On September 4, 2008 a private aircraft carrying Congress President Sonia Gandhi made an emergency landing at the Bangalore airport. Gandhi got down from the plane and, to everyone's surprise, boarded the small airside car and sat in the front seat. At the wheel was Marcel Hungerbuehler, President of Bangalore International Airport Ltd (BIAL). He drove her to the VIP lounge and, in the next 15 minutes, briefed her about the modern airport. Two weeks later, on another trip via Bangalore, Gandhi remembered to greet him. "She is very down to earth, very simple,'' says Hungerbuehler.
The Swiss national loses no opportunity to sing paeans of his baby, either - the Bangalore airport, born after severe pain. When he was BIAL's chief operating officer overseeing the airport operations set up in 2007, many of Bangalore's IT services chieftains had attacked the project objecting to its location (40 km away from the city centre). Acrimony notwithstanding, the airport took shape in 33 months and opened to traffic in May 2008. His team is now pencilling plans to develop an airport city and a special economic zone.

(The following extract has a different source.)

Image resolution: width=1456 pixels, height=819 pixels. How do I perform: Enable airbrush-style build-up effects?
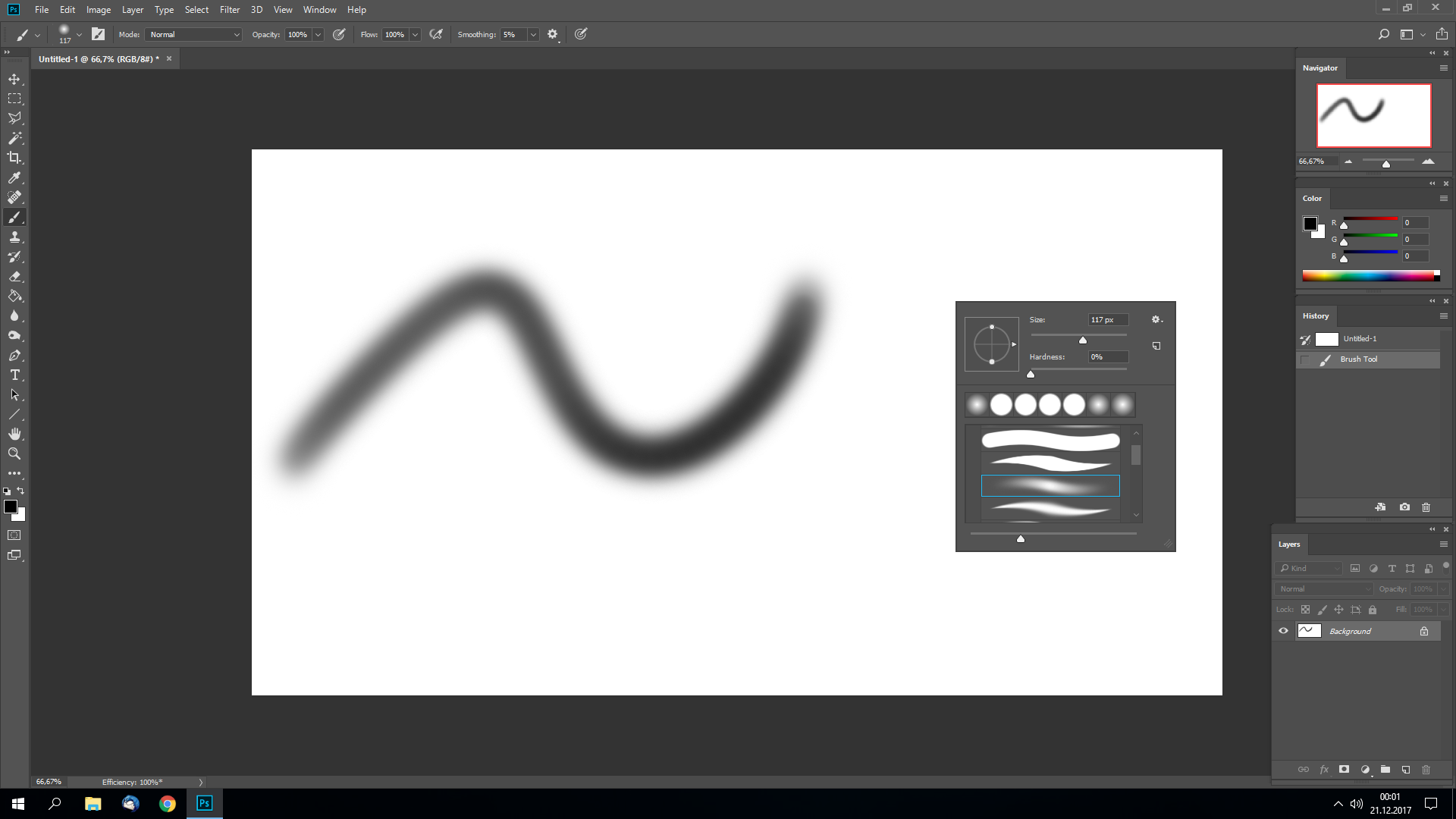tap(436, 34)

A marathon runner, Hungerbuehler barely looks 60. A veteran of 42 years in the airports sector, Hungerbuehler's association with the industry began in 1968 as an apprentice with Swissair. Aviation was in a growth phase in Europe then - not much unlike the current period in India. By the time he was 20, Hungerbuehler was working in Swissair's office at JFK Airport in New York. He later served the group in senior positions in Singapore, London and West Asia. Before joining BIAL in January 2007, Hungerbuehler was in charge of Swissport Zurich, the largest ground handling organisation at Zurich Airport. He jumped at the Bangalore airport offer because, he says, "Building a greenfield airport, planning everything from scratch, was exciting. Not a moment have I regretted coming here. ''
The CEO who got Hungerbuehler to BIAL - Albert Brunner - was his schoolmate in Switzerland though the two had not met after leaving the school. Hungerbuehler seems to have long forgotten the airport's birth pangs. "You can make the best out of any place with your attitude,'' he says.